Requirement: Write the data out again so that it matches word for word.

Supplied material:
_____
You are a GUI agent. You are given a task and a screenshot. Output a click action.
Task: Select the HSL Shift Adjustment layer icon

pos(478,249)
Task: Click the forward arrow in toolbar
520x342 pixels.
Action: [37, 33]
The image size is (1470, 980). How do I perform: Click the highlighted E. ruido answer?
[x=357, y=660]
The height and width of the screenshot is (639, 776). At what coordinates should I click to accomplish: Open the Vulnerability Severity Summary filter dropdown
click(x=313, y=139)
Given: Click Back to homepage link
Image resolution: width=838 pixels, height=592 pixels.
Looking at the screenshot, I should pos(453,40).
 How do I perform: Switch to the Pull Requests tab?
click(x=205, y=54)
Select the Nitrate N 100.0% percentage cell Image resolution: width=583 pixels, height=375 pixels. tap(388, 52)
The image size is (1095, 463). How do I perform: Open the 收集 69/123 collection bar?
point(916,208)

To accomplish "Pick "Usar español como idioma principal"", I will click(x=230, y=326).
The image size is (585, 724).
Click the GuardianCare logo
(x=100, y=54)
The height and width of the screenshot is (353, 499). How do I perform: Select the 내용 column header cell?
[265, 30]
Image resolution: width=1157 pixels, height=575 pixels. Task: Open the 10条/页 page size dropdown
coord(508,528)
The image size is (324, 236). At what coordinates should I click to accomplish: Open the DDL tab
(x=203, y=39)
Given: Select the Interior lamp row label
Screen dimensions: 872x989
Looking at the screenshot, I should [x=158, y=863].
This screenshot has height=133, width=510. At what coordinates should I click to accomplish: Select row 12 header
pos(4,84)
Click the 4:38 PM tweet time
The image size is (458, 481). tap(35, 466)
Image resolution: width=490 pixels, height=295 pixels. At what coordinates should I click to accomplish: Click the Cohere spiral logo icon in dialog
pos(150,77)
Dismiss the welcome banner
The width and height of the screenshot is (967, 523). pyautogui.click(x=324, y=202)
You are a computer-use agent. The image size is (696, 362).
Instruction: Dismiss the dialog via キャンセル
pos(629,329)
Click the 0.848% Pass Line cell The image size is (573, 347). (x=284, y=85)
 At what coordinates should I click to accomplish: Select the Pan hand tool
_____
Answer box:
You are a GUI agent. You are given a task and a screenshot. Output a click action.
Task: Select the HSL Shift Adjustment layer icon

pos(478,249)
Task: Click the forward arrow in toolbar
520x342 pixels.
Action: [37, 33]
The image size is (1470, 980). How do I perform: Click the highlighted E. ruido answer?
[x=357, y=660]
The height and width of the screenshot is (639, 776). At what coordinates should I click to accomplish: Open the Vulnerability Severity Summary filter dropdown
click(x=313, y=139)
Given: Click Back to homepage link
Image resolution: width=838 pixels, height=592 pixels.
Looking at the screenshot, I should pos(453,40).
 How do I perform: Switch to the Pull Requests tab?
click(x=205, y=54)
Select the Nitrate N 100.0% percentage cell Image resolution: width=583 pixels, height=375 pixels. tap(388, 52)
The image size is (1095, 463). How do I perform: Open the 收集 69/123 collection bar?
point(916,208)

To accomplish "Pick "Usar español como idioma principal"", I will click(x=230, y=326).
The image size is (585, 724).
Click the GuardianCare logo
(x=100, y=54)
The height and width of the screenshot is (353, 499). How do I perform: Select the 내용 column header cell?
[265, 30]
Image resolution: width=1157 pixels, height=575 pixels. Task: Open the 10条/页 page size dropdown
coord(508,528)
The image size is (324, 236). At what coordinates should I click to accomplish: Open the DDL tab
(x=203, y=39)
Given: Select the Interior lamp row label
Screen dimensions: 872x989
Looking at the screenshot, I should [x=158, y=863].
This screenshot has height=133, width=510. At what coordinates should I click to accomplish: Select row 12 header
pos(4,84)
Click the 4:38 PM tweet time
The image size is (458, 481). tap(35, 466)
Image resolution: width=490 pixels, height=295 pixels. At what coordinates should I click to accomplish: Click the Cohere spiral logo icon in dialog
pos(150,77)
Dismiss the welcome banner
The width and height of the screenshot is (967, 523). pyautogui.click(x=324, y=202)
You are a computer-use agent. The image size is (696, 362).
Instruction: Dismiss the dialog via キャンセル
pos(629,329)
Click the 0.848% Pass Line cell The image size is (573, 347). (x=284, y=85)
 At what coordinates should I click to accomplish: Select the Pan hand tool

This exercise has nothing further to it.